▶ **ACTIVITY**
From the entries below, return exactly the lines beginning at the one that contains "680x323 pixels. Task: Select 0.50 bet amount" and ending at the one that contains "Click the blue", both of them included, and only those lines.
══ DATA UNDER STUDY
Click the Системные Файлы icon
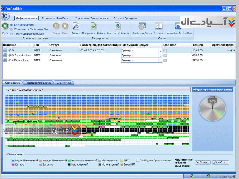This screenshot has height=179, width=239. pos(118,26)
════
══ DATA UNDER STUDY
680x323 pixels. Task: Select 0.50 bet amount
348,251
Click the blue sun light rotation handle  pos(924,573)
════
▶ **TASK ANSWER**
680x323 pixels. Task: Select 0.50 bet amount
348,251
Click the blue sun light rotation handle  pos(924,573)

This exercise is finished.